Example: Your character’s Reflexes attribute is 3D+1, so if your character tried to jump onto a table, you would roll two regular dice and one Wild Die.
If the player has only 1D to roll, then that one die is always the Wild Die.
If the player rolls a 6 on the Wild Die, this is called a Critical Success and she may add the 6 to her total and roll the Wild Die again. As long as she turns up Critical Successes on that die, she may continue to add them to her total and continue to roll. If she rolls anything other than a 6, she adds that number to the total and stops rolling.
If the player rolls a 1 on the initial toss of the Wild Die, this is called a Critical Failure. Upon rolling a Critical Failure, the player rolls the wild die again, and subtracts the new number from their total, instead of adding it.
if a player rolls a 6 on a Critical Failure Subtraction Roll, this is referred to as a Catastrophic Failure, and the character rolls the wild die one more time and subtracts both rolls from the point total.
Note: Unlike rolling a Critical Failure initially on the Wild Die, no complications occur when a 1 shows up on later tosses of the Wild Die in the same roll, be it during a Critical Success or a Critical Failure.
Improving a Roll
The average person fails at average activities nearly half of the time.Survivors aren’t average people, so they need ways to beat those odds. Thus, they have Character and Fate Points, which represent those surges of adrenaline, sudden insights, and other unexplained helpful acts of chance.
Players may not trade Character Points for Fate Points, nor may they trade Fate Points for Character Points. A player may only spend her Character and Fate Points on her character’s rolls. Players may not spend more Character or Fate Points than the character has listed on their sheet, or more than the gamemaster has allocated per session use.
Players may not use Character Points and Fate Points on the same roll.
Whenever a player makes any roll (attribute, skill, damage, Special Ability,
and so on), he has the option to spend Character Points to increase the total rolled. He may spend one Character Point for each extra Wild Die rolled, to a maximum decided upon by the gamemaster, in this case a maximum of five per session.

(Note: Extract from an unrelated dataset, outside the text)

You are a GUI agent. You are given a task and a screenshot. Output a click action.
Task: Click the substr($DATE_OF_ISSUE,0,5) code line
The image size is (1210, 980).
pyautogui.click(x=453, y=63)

Extra Wild Dice gained from spending Character Points each work like a normal Wild Die except that a Critical Failure counts as a 1; it does not adversely affect the roll.
Each players’ character has a personal moral code, generally involving a sense of honor and justice. The devotion to this code is represented by Fate Points. Violating that code takes a little bit away from that nature, which is represented by a loss of Fate Points.

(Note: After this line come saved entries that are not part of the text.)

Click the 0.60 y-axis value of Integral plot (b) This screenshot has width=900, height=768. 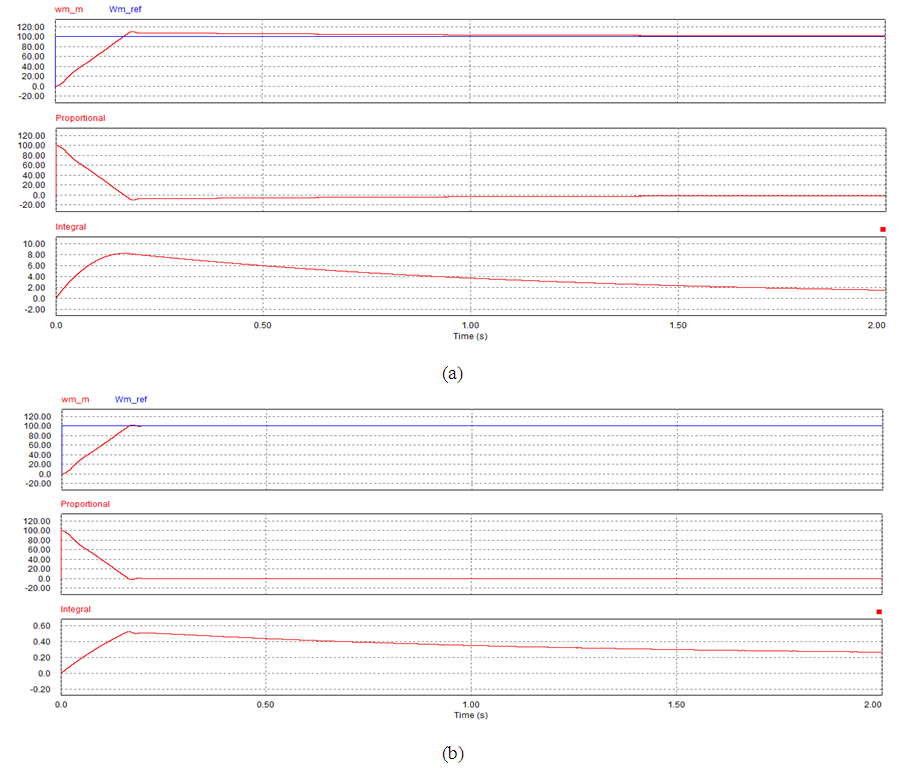point(39,626)
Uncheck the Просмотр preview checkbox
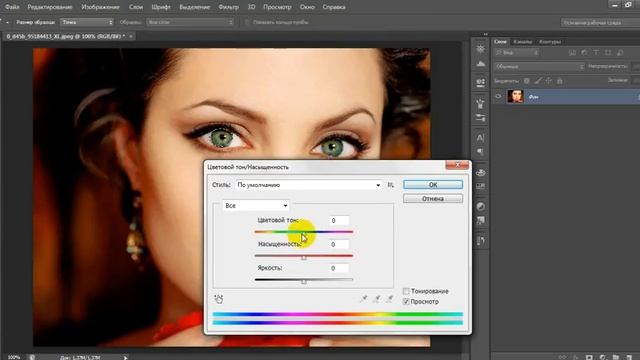This screenshot has width=640, height=360. pyautogui.click(x=406, y=302)
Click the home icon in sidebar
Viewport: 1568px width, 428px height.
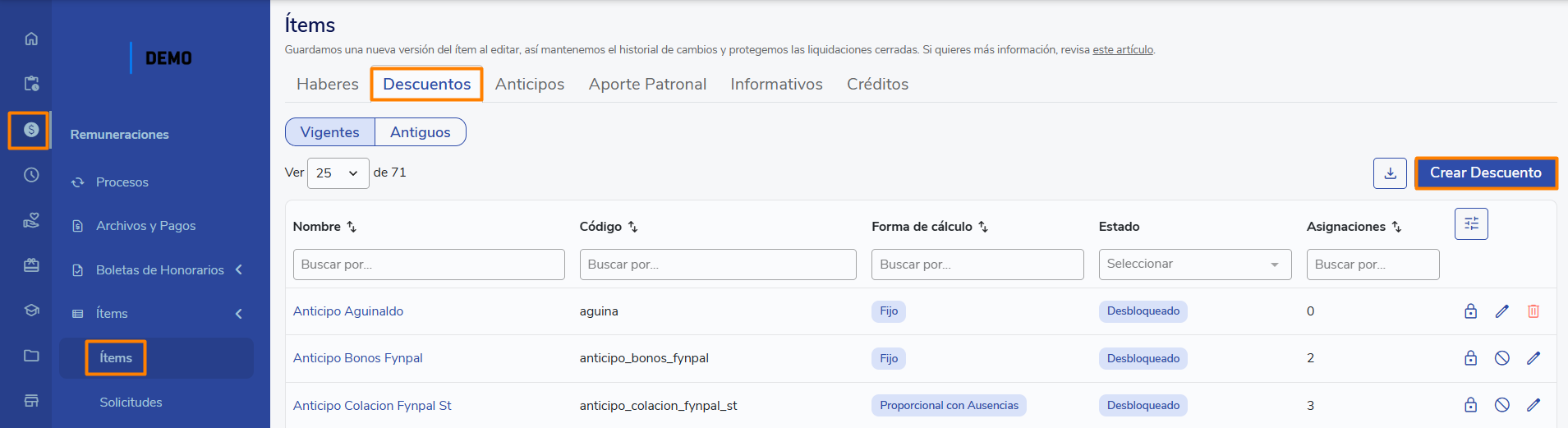31,39
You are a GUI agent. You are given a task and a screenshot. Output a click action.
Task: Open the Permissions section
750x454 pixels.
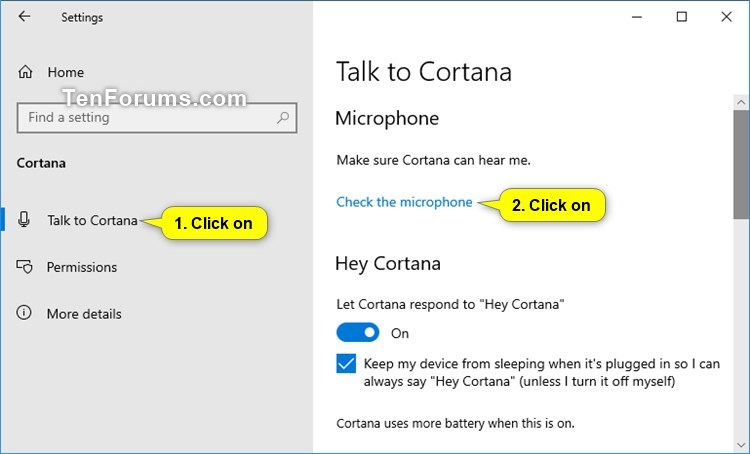[x=82, y=267]
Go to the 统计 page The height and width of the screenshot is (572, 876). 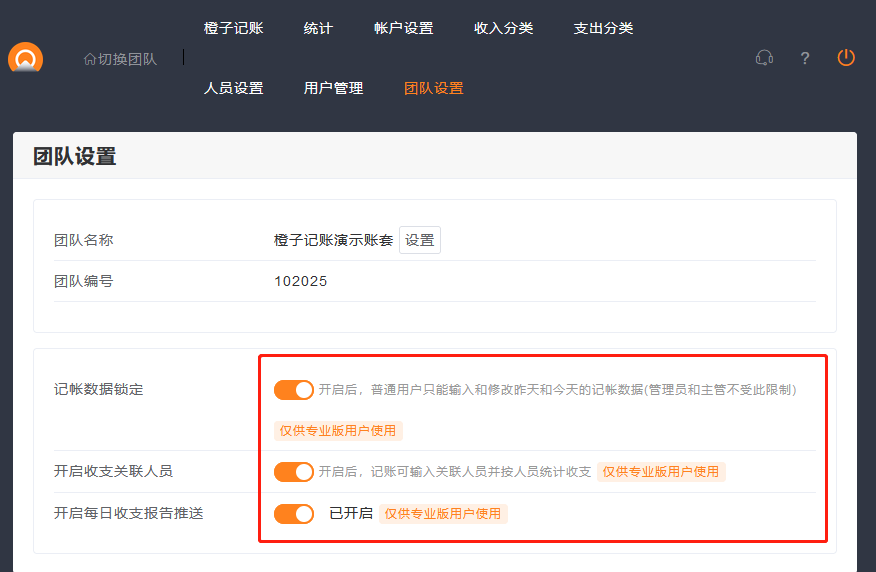coord(318,28)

When a player feels she needs even greater help for her roll, she may spend a Fate Point to double the number of dice she normally gets for that roll. However, the player only rolls one Wild Die. Furthermore, anything that’s not part of the character — weapon damage die codes, equipment bonuses, and so on — is not doubled.
Characters are given five Fate Points at character creation, and may only use one Fate point per session.